Wisconsin Sen. Ron Johnson Stands By Trump, But Won’t Say His Name

MADISON, Wis. (AP) — Wisconsin Republican Sen. Ron Johnson stuck by Donald Trump in a debate Friday without actually saying the presidential candidate’s name.

Referring to Trump as “our Republican nominee,” Johnson said he supports him on a number of issues, including securing the border and fighting the Islamic State terrorist group, but that he’s also “not going to defend the indefensible.”

Johnson’s Democratic opponent, former Sen. Russ Feingold, challenged Johnson to renounce Trump, who’s been battered by accusations of sexual misbehavior. Trump has denied the allegations.

“This is one of these times where you have to be an American first, not a politician running for office, not a Republican or Democrat, but an American who’s worried about the future of our great country,” Feingold said.

The presidential race has cast a shadow over Wisconsin’s Senate campaign, as Johnson said he supports but does not endorse Trump. He’s spoken out against Trump on a number of issues, most recently denouncing his crude comments about women that were captured in a video released last week. Johnson also has not campaigned with Trump in Wisconsin and planned to skip an upcoming rally Trump had planned for Monday in Green Bay, the same city where Friday’s debate took place.

“I’ve not been shy in disagreeing with our candidate, with our nominee. I’m not going to defend the indefensible.” Johnson said during the debate.

Feingold challenged Johnson to follow the lead of other Republican senators in tough re-election fights, including Arizona Sen. John McCain, in not supporting Trump.

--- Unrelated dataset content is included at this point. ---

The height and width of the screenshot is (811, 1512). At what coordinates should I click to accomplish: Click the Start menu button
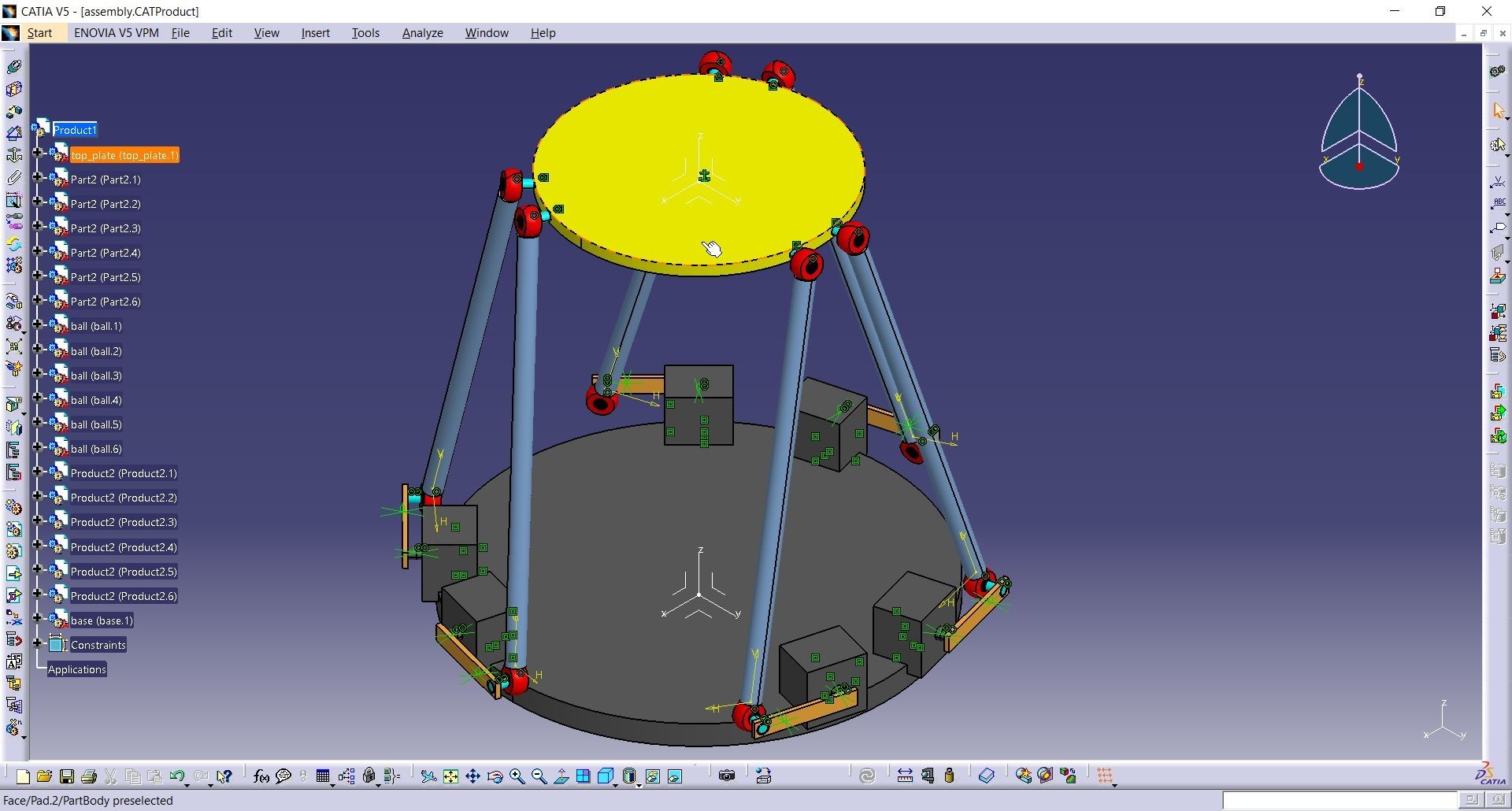pyautogui.click(x=39, y=33)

“He doesn’t have the temperament to be president,” Feingold said of Trump. “He’s used divisiveness, saying horrible things about various ethnic groups and others in this country to get himself the nomination. And it appears he’s done a lot of other inappropriate things. This is no person to be a role model for the people of our country. Frankly, I think it will be very frightening for the rest of the world if we elected Donald Trump.”

Feingold supports Democrat Hillary Clinton and has curried favor with the more liberal wing of the party by campaigning with Vermont Sen. Bernie Sanders and Massachusetts Sen. Elizabeth Warren this month.

Johnson said Friday that Clinton was “completely disqualified from being president” because of how she handled the Benghazi attacks that left four Americans dead and her use of a private email server while she was secretary of state.

Johnson said Feingold “must be the last American who thinks Hillary Clinton is trustworthy.”

Feingold and Johnson are familiar debate opponents: They squared off three times in 2010, a race Johnson won, ending Feingold’s 18-year run in the Senate.

Democrats see Johnson as vulnerable in a presidential election year when Democratic turnout in Wisconsin is expected to be strong. A Marquette University Law School poll released this week showed the race to be about even.

Unlike with the presidential debates, neither Feingold nor Johnson interrupted each other during Friday’s hourlong contest sponsored by the Wisconsin Broadcasters Association. Both also refrained from hurling the type of insults that have become common in the presidential race, though they did have sharp disagreements.

Feingold took Johnson to task for claiming that Feingold as a senator had known about problems at the Veterans Affairs medical facility in Tomah but did nothing. Feingold said Johnson was “saying something he knows isn’t true” about when Feingold found out about the over-prescription of drugs at the Tomah VA.

Feingold pledged to fight to raise the federal minimum wage, require paid medical leave, oppose the Trans-Pacific Partnership trade deal, work to fight climate change and allow college students to refinance student loan debt.

Johnson branded Feingold a “career politician” whose solution to every problem is growing government. Johnson, who built a plastics manufacturing company in Wisconsin before being elected to the Senate six years ago, said his private business background makes him more qualified to know what policies will work to create jobs and spur economic development.